JWJ is not traditionally a housing rights organization, we are a worker rights organization.  We’re used to fighting for bargaining rights, wages, and working conditions.  In this moment of global economic turmoil, we were ready to fight for workers but were surprised by the emerging battlefield. Workers were clear—they needed housing stability.  Surprised and excited, we quickly pivoted to the needs of workers in our base, and on April 15th, we demanded immediate rent cancellation for the duration of the pandemic through a nationwide housing strike.  We wrote letters demanding rent cancellation to over 40 different corporate landlords who control millions of units of housing across the country and are operated by some of the most powerful billionaires in the world.  American Campus Communities’ response to us included their commitment to cancel  $17 million of rent for its tenants.   

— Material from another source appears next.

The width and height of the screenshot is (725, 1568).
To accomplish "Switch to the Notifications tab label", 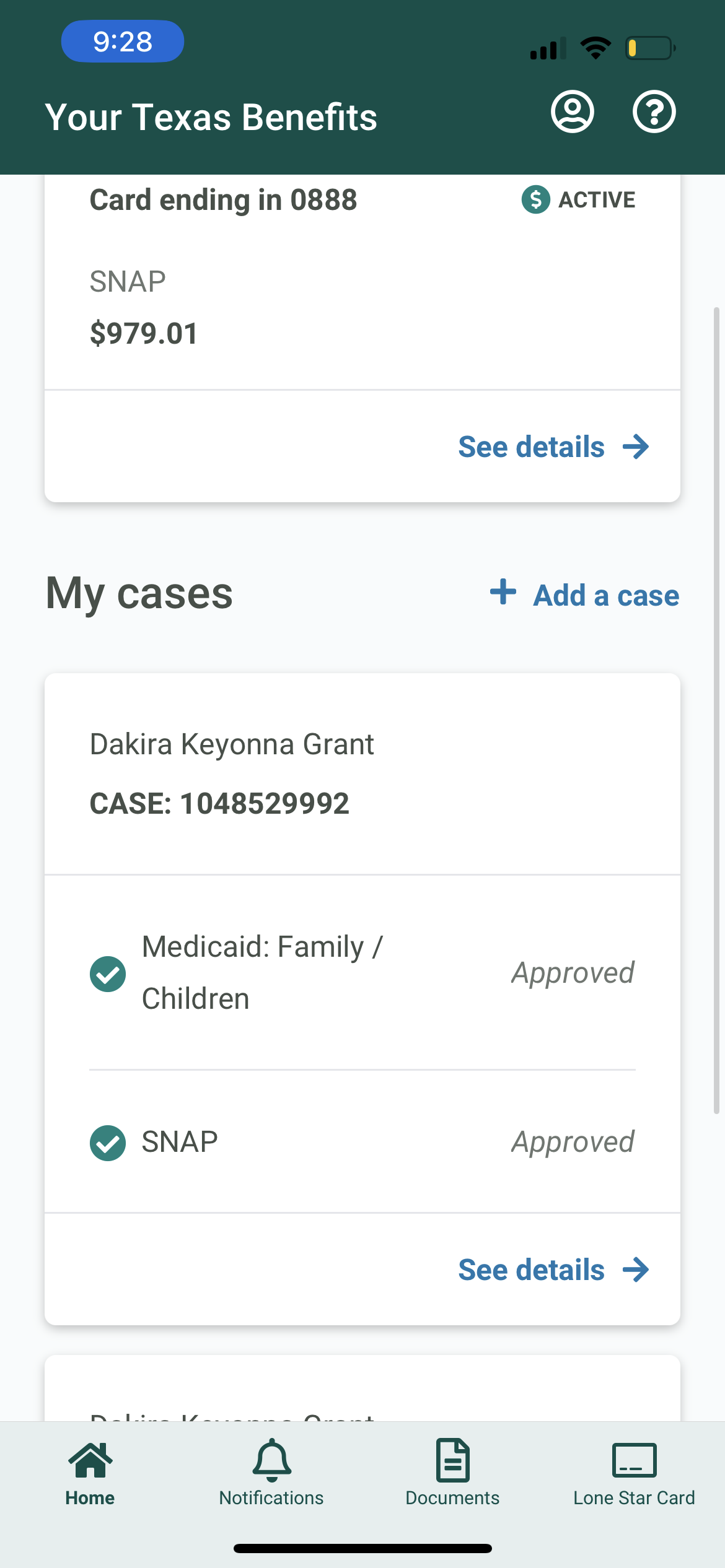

Tips and lessons: Do you have an “Advocacy Tip” to share or “Lesson Learned” while organizing this or other campaigns?

As federal eviction moratoria were set to expire at the end of July, we geared up for another set of actions.  After George Floyd’s murder and the national uprising for Black Lives, JWJ sent another letter on July 1st to the same set of corporate landlords.  This time, we demanded rent cancellation and eviction moratoria—with the explicit understanding that evicting people is another use of state force against Black and brown communities. And working people got that connection right away and joined us by the thousands. Armed with 9,000 petition signatures, we delivered that message to Greystar, Equity Residential, and Cerberus Capital with in-person delegations on July 31st.  Increasing pressure on corporate landlords is one of many ways to win immediate relief for workers. JWJ will continue to fight for rent cancellation until corporate landlords stop forcing working people to choose between groceries and rent.    

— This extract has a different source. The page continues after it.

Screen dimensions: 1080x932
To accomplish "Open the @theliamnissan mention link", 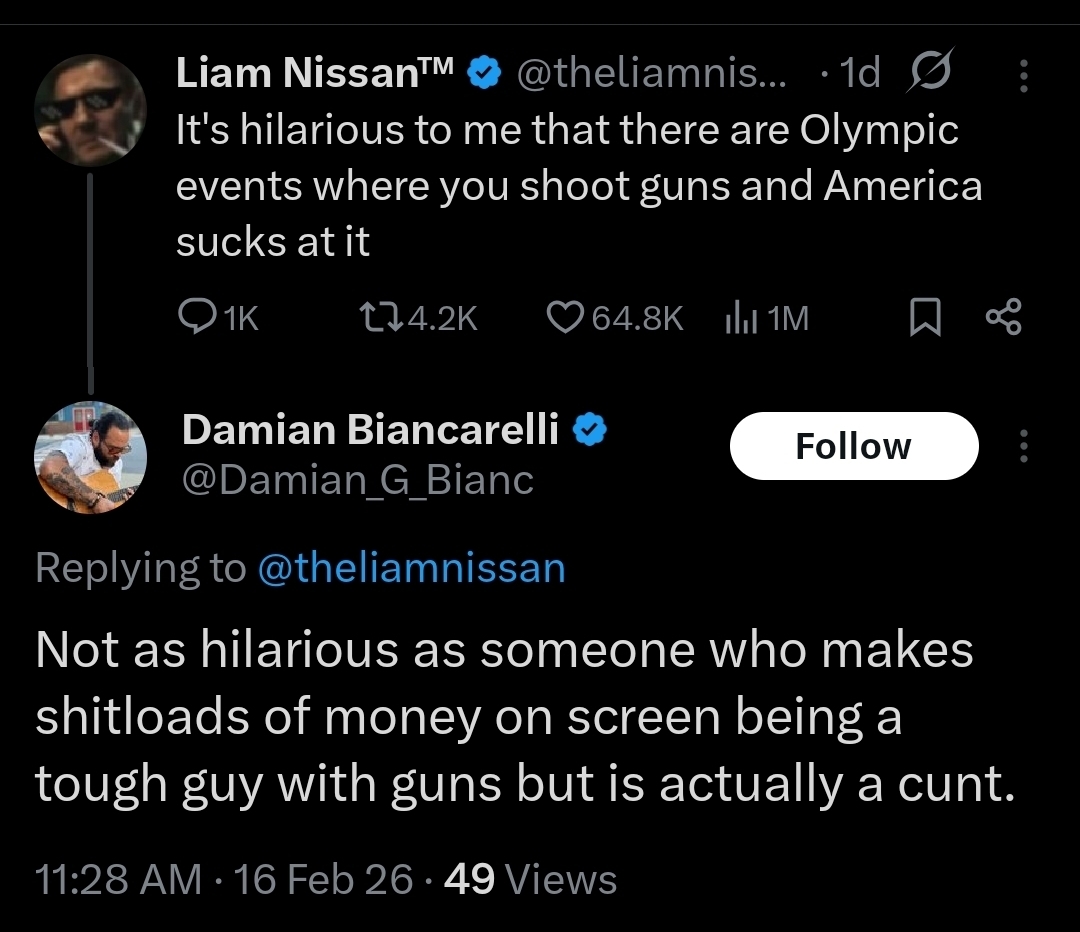I will click(411, 568).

 Many of our member organizations work with both our Bolder Advocacy initiative on c3/c4 advocacy rules and guidance and our Justice programs on the importance of the courts and judicial nominations. How has either or both most helped you? How have you worked with either or both?  

We have long recognized the importance of the courts to working people’s lives. Billionaire CEOs exploit divisions among working people on issues such as abortion and civil rights to install judges who weaken protections for working people including our rights to join unions, to democratic control over our lives, and to breathable air and drinkable water. As cases such as Janus v. AFSCME and Citizens United make clear, the fight for a fair judiciary is fundamental to securing working people’s rights and dignity. We have called for the winner of the 2020 election to appoint judges with a demonstrated commitment to both civil rights and the rights of working people.   

Who inspires you? 

Layshia Clarendon, Women’s National Basketball  Association  All-Star,  inspires us. When it comes to organizing working people to defend economic democracy, we often use the sports metaphor that it’s not just ok for us to run the ball, we need to be calling plays.  American sports leagues are all too often divided between white ownership and Black athletes — with Black athletes expected to sacrifice their bodies for the sake of owner profits and to stay silent and happy while doing so. And when Black athletes don’t stay silent, as we’ve seen with Colin Kaepernick, they risk losing their careers. But each time a Black athlete takes Kapernick’s lead, and bravely speaks out, we get closer to closing the racial gaps in our sports leagues and our communities.  

As a Black, gay, female, non-cisgender athlete,  Layshia had firsthand experience in overcoming injustice in her athletic career. She used this experience to speak out for herself and for her fellow marginalized athletes, fighting hard against ownership to build a more inclusive and progressive WNBA. Her strong support for her fellow athletes is why Layshia’s peers elected her as First Vice President of the Women’s National Basketball Players Association, where she helped negotiate a historic Collective Bargaining Agreement for WNBA players — one that can be used as a model, not just for future WNBA contracts, but for all women’s sports leagues. We recognize and are grateful for all the work that Layshia and the WNBPA have done to close the racial and gender gaps in sports.